On Calypso, a refurbished British minesweeper, Cousteau and his team explored, dove underwater, and photographed the world’s oceans – including the Southern Ocean.

“They were going to see albatrosses,” says Frederique. “The inspiration, as a kid, really grasped me. I thought, ‘I want to do that.’ I guess I was extremely drawn to adventure and extreme environments as a child.”

When you dream of Antarctica, in your early years, there is a chance you will end up in Tasmania. “It was the realisation of a childhood dream, to go and be a scientist or photographer out in the wilds of the Southern Ocean.”

It began at the University of Tasmania, where she completed a PhD looking at the impact of climate change on seabirds. Like Cousteau, she is more than a scientist.

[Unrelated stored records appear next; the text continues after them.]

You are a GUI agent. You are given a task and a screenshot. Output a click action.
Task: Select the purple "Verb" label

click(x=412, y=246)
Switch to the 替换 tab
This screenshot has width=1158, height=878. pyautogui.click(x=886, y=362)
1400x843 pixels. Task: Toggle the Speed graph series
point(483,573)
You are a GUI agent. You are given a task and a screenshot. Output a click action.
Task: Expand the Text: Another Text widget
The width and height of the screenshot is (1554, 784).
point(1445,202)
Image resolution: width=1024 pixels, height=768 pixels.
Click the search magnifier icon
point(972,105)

Frederique is also an artist with a mission, she says, “to render the wildness and the intensity of the elements through imagery that connects people emotionally to the place.”

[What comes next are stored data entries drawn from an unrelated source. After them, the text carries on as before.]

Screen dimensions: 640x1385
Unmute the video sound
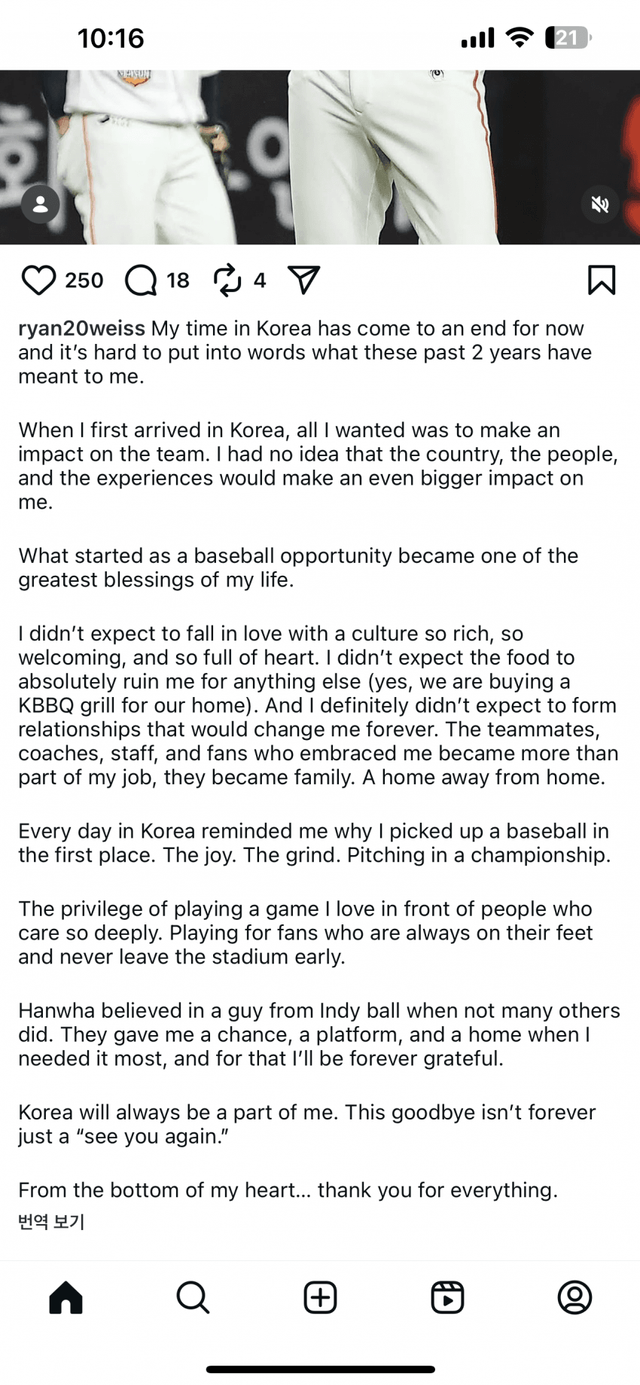[x=600, y=205]
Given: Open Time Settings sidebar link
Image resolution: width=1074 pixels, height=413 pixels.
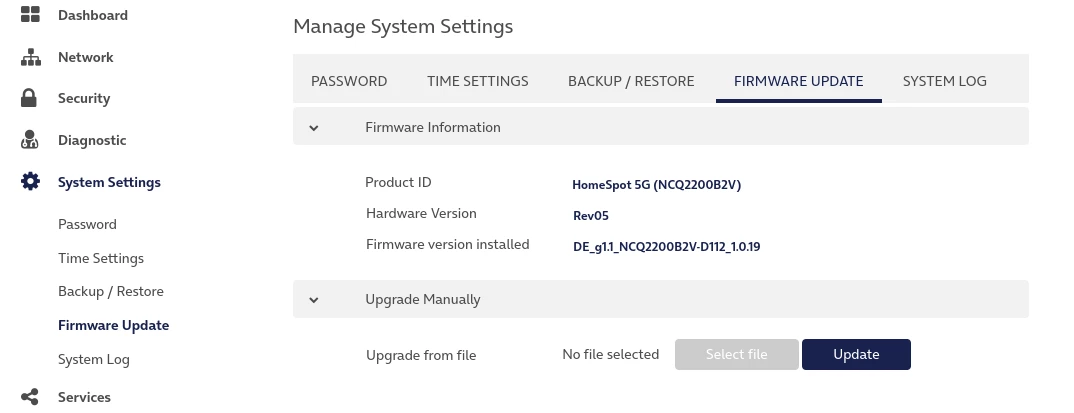Looking at the screenshot, I should pos(101,258).
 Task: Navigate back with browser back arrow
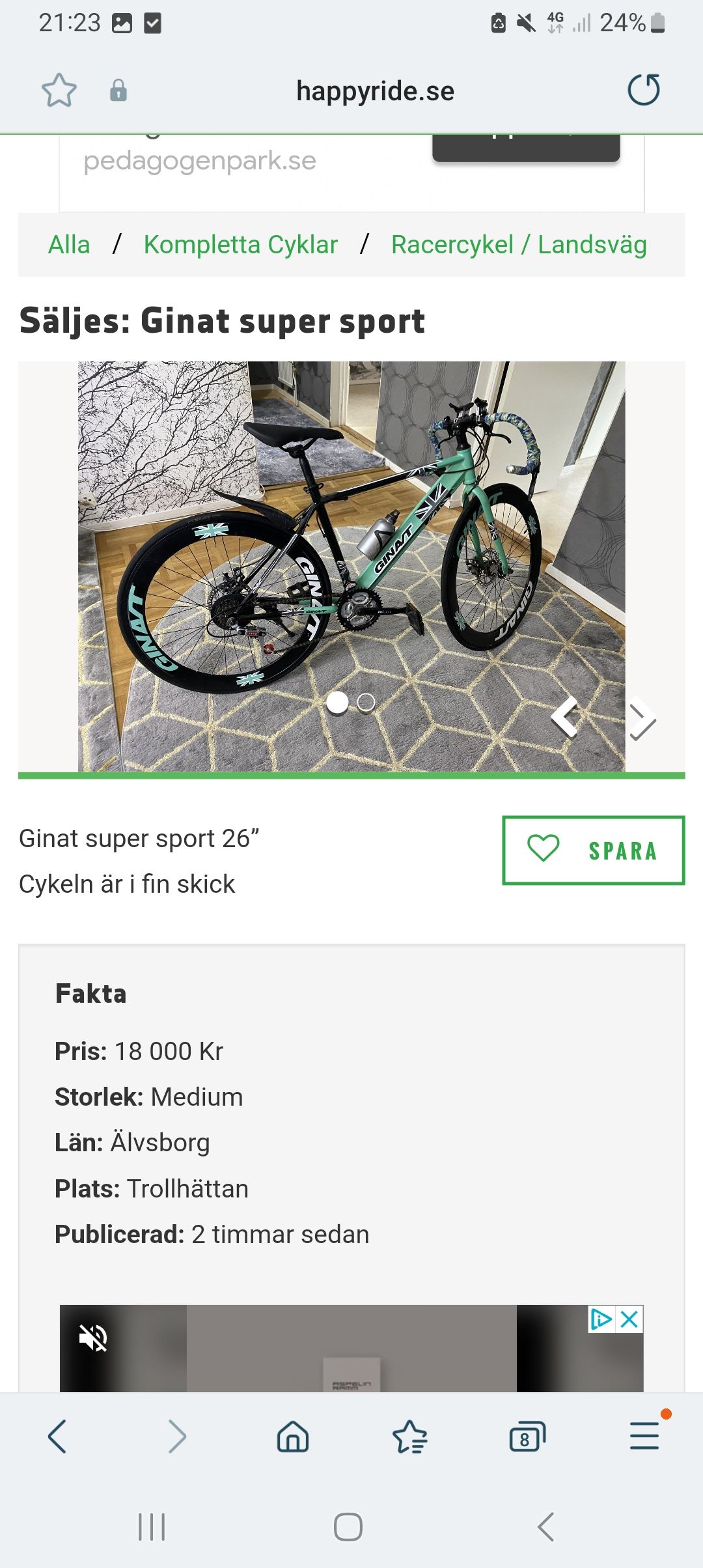(x=57, y=1436)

Frederique looks nothing like the cliché of an Antarctican: that is, beardy. “I’ve seen the number of women and the status of women change over the last twenty years in Antarctica,” she says, “and I must say it has largely improved. But it was tough, especially in the early years, being a woman in amongst a bunch of blokes. I had to work three times harder to gain respect.”

Being tough is tied up with being both Tasmanian and Antarctican. “It is a tough state to live in,” she says, “but people are extremely adaptable, creating solutions and just adapting to the environment, creating something local, something nice that they sell to the outside markets or to tourism markets.”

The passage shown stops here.